O inquérito sobre a morte de Maddy Cusack ouviu a mãe dela dizer que acreditava que jogadoras do futebol feminino podem ter medo de apresentar queixas, enquanto o tribunal também examinou a perda de registros médicos sensíveis ligados a jogadoras do Sheffield United, incluindo Cusack.
Deborah Cusack disse ao Chesterfield coroner’s court que a filha se sentia incapaz de falar abertamente com figuras de liderança no Sheffield United e criticou entidades do futebol por não fazerem mais visitas de acompanhamento às jogadoras. O depoimento incluiu acusações graves sobre o impacto da nomeação de Jonathan Morgan como treinador; essas alegações continuam sob análise em um processo de inquérito em andamento, e Morgan deve prestar depoimento.

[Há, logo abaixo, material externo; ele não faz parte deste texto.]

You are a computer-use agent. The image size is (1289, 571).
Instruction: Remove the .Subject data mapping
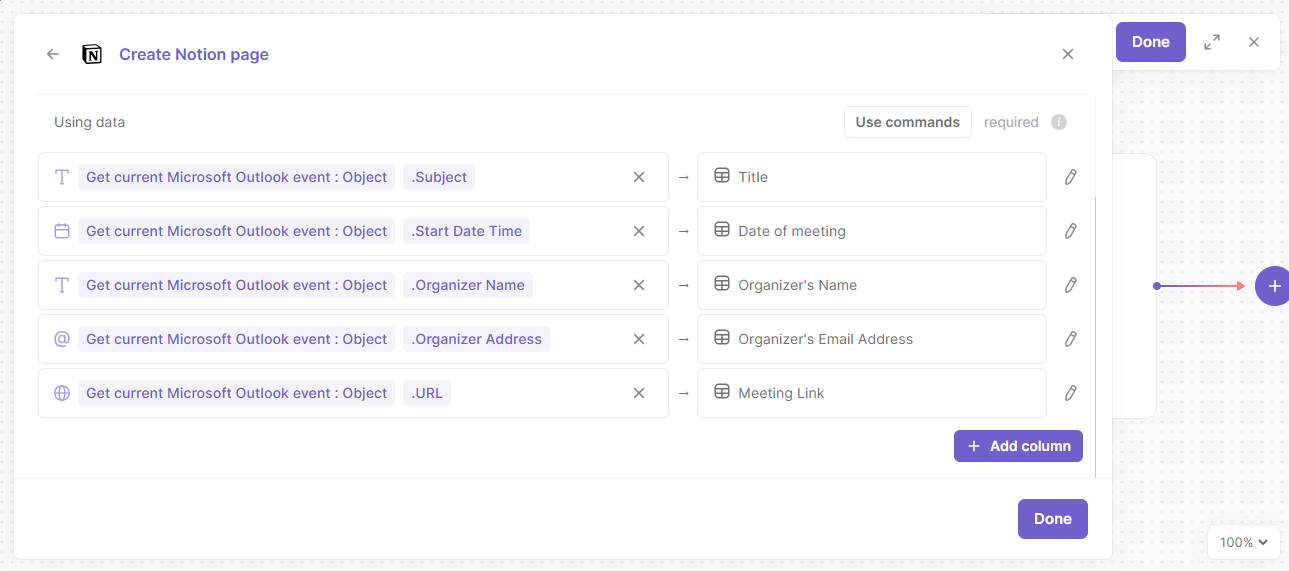(639, 177)
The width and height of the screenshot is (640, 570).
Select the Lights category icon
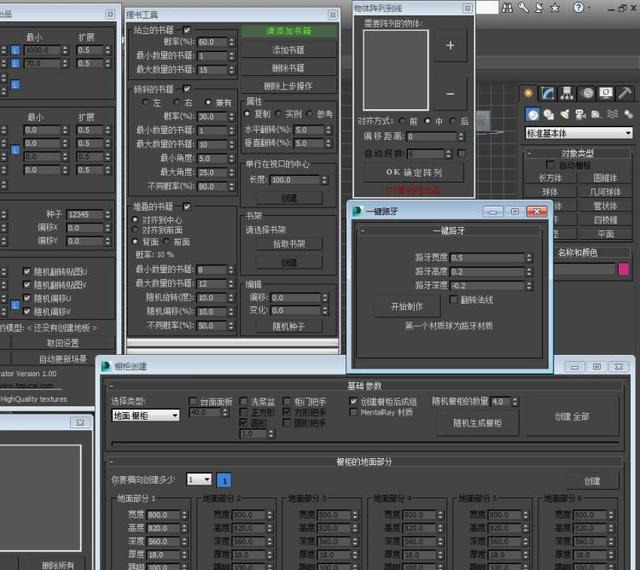point(566,114)
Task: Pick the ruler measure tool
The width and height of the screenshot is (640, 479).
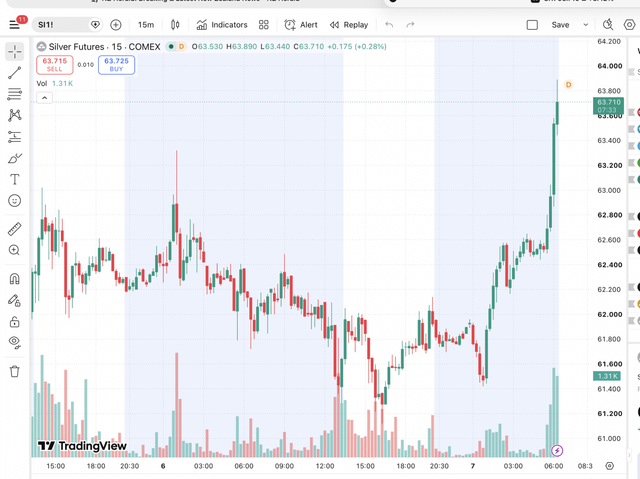Action: pos(14,229)
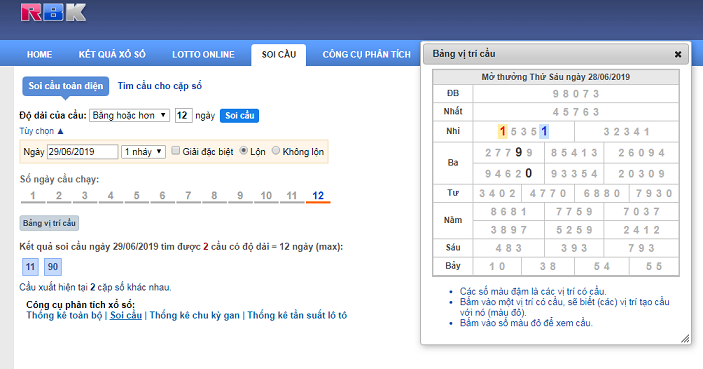The height and width of the screenshot is (369, 703).
Task: Open the 1 nháy dropdown
Action: click(x=143, y=152)
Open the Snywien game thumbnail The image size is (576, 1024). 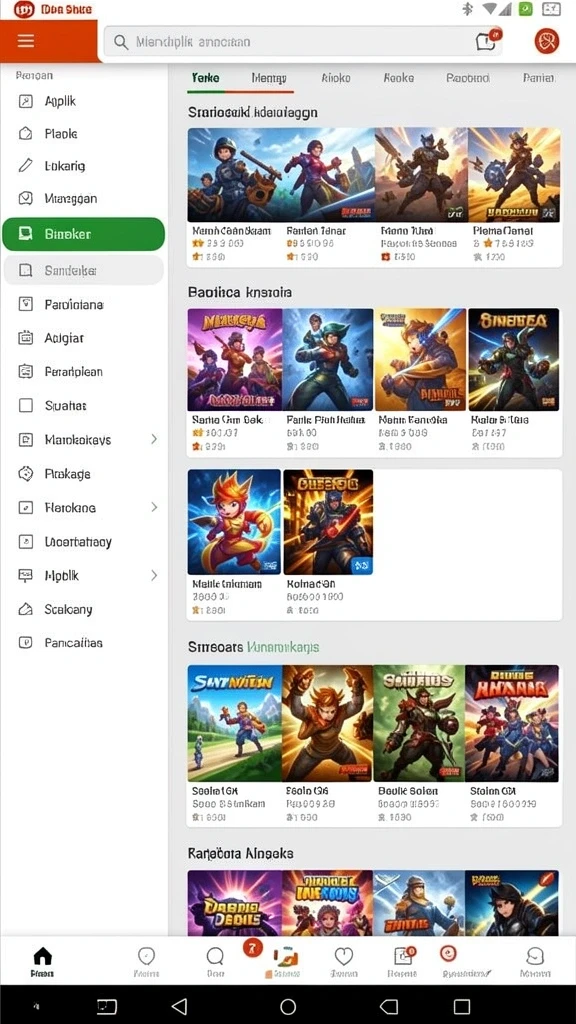[x=234, y=723]
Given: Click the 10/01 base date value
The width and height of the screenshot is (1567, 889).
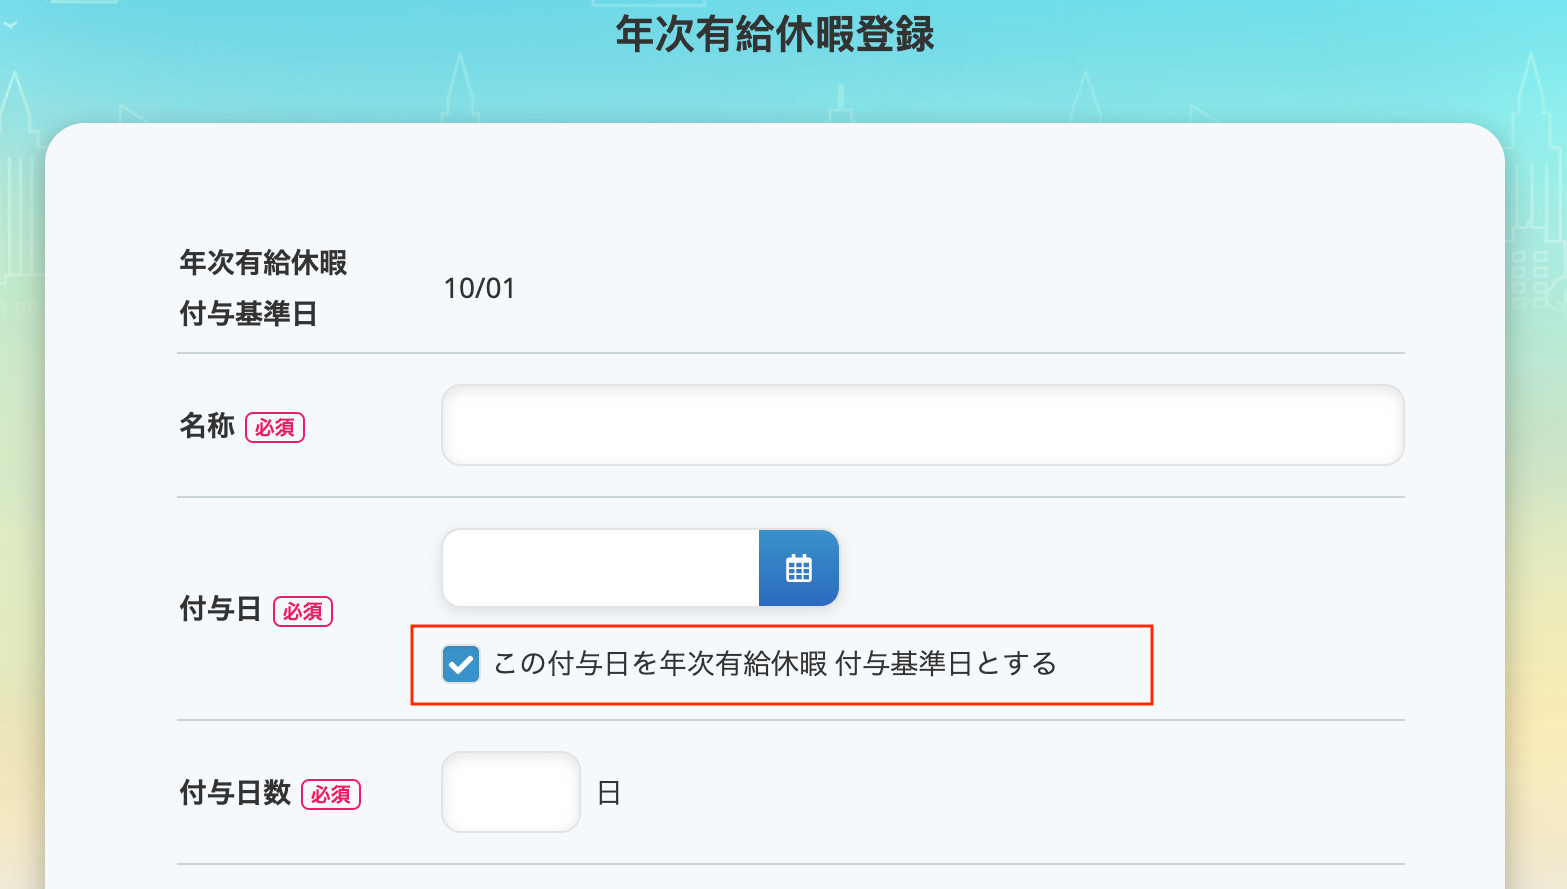Looking at the screenshot, I should (x=479, y=289).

A audiência também se concentrou na governança médica. Subhashis Basu, médico do Sheffield United na época, disse ao tribunal que os registros das jogadoras foram afetados durante a mudança entre sistemas eletrônicos e admitiu que o problema não foi comunicado de forma adequada. O tribunal ouviu que parte das anotações médicas de Cusack, relativas a um período contestado em torno da escolha do time, não pôde ser localizada.
Houve depoimentos conflitantes sobre se Cusack havia pedido encaminhamento para aconselhamento pouco antes de morrer, com a mãe dela e o Dr. Basu apresentando versões diferentes. Para editores e leitores, o caso levanta questões mais amplas sobre bem-estar das atletas, canais de denúncia, controle de dados médicos e como as instituições do futebol feminino reagem quando preocupações são levadas à tona.